What Is Editing?

Editing can be broken down into many different types of editing with different names depending on who you ask and where you’re from. Sometimes people will even use one name for a type of editing and mean something else entirely. For example, I was once asked to proof-read a piece of work so I went through it and corrected the spelling errors and was promptly told off by the person for correcting their spelling errors. To this day I had no idea what they actually wanted me to do.

As I’ve mentioned it we’ll begin with proof-reading, the most basic form of editing, and some people don’t count it as editing. When we proof-read all we’re expected to do is mark-up spelling and grammar errors. We can stretch proof-reading to basic sentence structure edits based upon incorrect grammar. By which I mean we’re not editing out adverbs or saying a sentence might be more effective if a writer does something different but rather marking misplaced punctuation. This might seemed implied by the idea that we’re correcting errors but sometimes when people begin proof-reading they hesitate about editing grammar because there can be a fine line between correcting grammar mistakes and changing deliberately placed grammar designed to create a particular effect. For instance:

If. We. Break. Every. Word.

It isn’t grammatically correct but creates deliberate emphasis. Even if this doesn’t create a writer’s desired effect when we’re proof-reading we don’t comment on this. However, if the writer accidentally puts the wrong punctuation then we can change that, such as:

I really meant to use a comma. but hit the full-stop key by mistake.

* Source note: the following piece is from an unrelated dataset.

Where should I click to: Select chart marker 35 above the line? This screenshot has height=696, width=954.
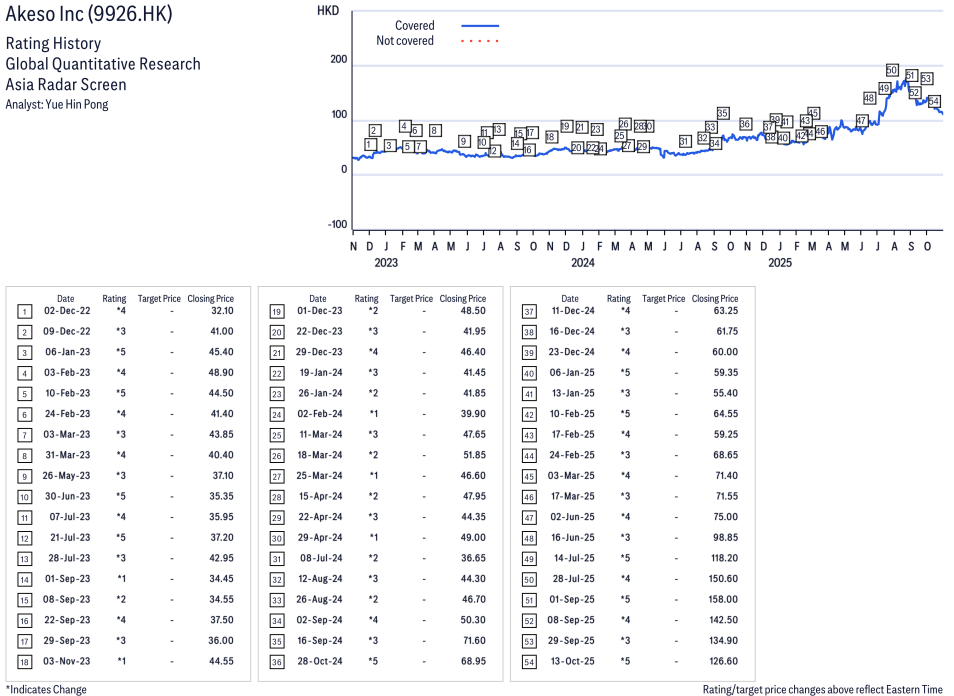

In short, proof-reading is the correcting of mistakes not structure and so on.

We’ll keep it simple and call the next step basic editing. When basic editing we can point out issues such as plot holes, moments that don’t feel right, too much exposition, suggest sentence changes, cuts and proof-reading points. However, when we do a basic edit we tend to keep it vaguer, than a deep edit. You might ask why we might not highlight everything that could be changed but not everyone wants a deep edit for various reasons. For instance, if a writer lacks confidence and we go through their work and say ‘you need to change this and that and this’ then we can have a detrimental effect on the person, it can even convince them they’re not a very good writer when that might not be what you meant at all. We can always build up edits through drafts, helping other writers revise and refine their work and build their confidence gradually. One way to this could be to suggest major issues in a first edit, such as plot holes or excessive information, then on subsequent edits refine it down to changing sentence structure and removing unnecessary proses etc.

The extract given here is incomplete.